The activity of the beta isoform of protein kinase C (PKC beta) is reduced in the diabetic heart. Since this isozyme has been implicated in insulin action, we tested the hypothesis that PKC beta contributes to the development of impaired glucose metabolism by the noninsulin-dependent diabetic heart. Exposure of the diabetic heart to buffer containing the protein kinase C activator, phorbol myristate acetate, increased PKC beta activity in the membrane. Associated with the improvement in PKC beta activity was a biphasic change in glucose metabolism.
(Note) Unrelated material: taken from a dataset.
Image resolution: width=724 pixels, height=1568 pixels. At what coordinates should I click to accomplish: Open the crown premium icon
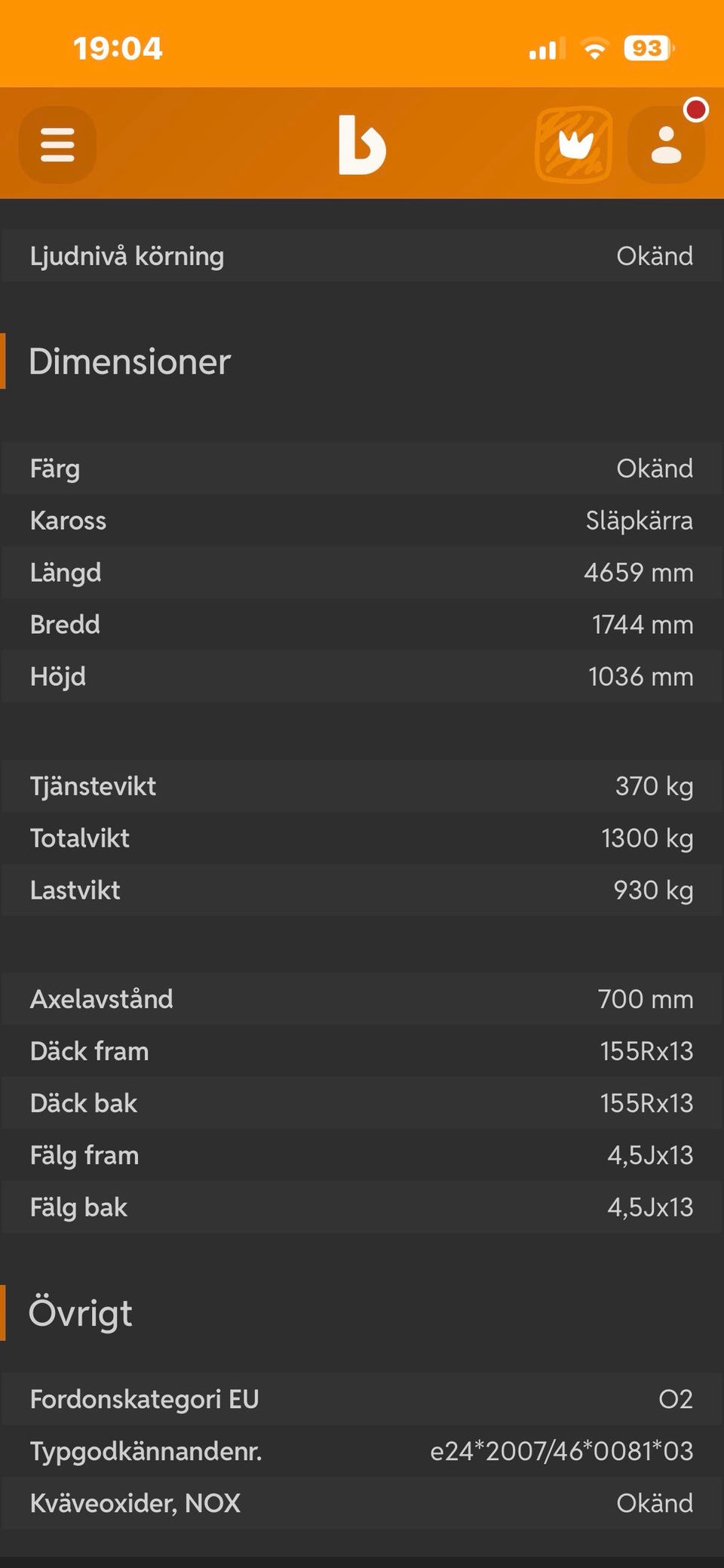(574, 144)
The initial phase was characterized by a breakdown in glycogen stores, a stimulation in glucose oxidation and a decrease in endogenous fatty acid oxidation. This was followed by a second phase in which the uptake of glucose was modestly stimulated. Nonetheless, since the phorbol ester did not overcome the diabetes-linked defect in pyruvate dehydrogenase, the increase in glycolytic flux was not associated with a rise in glucose oxidation. Consequently, nearly 50% of the triose units were diverted into lactate and pyruvate production and the generation of ATP from glucose was restricted. Since insulin promotes not only glucose uptake, but also glycogen synthesis and glucose oxidation, the phorbol ester and insulin effects are very different. Thus, the data do not support a role for PKC beta in the development of glucose metabolic defects in the hearts of noninsulin-dependent diabetic rats.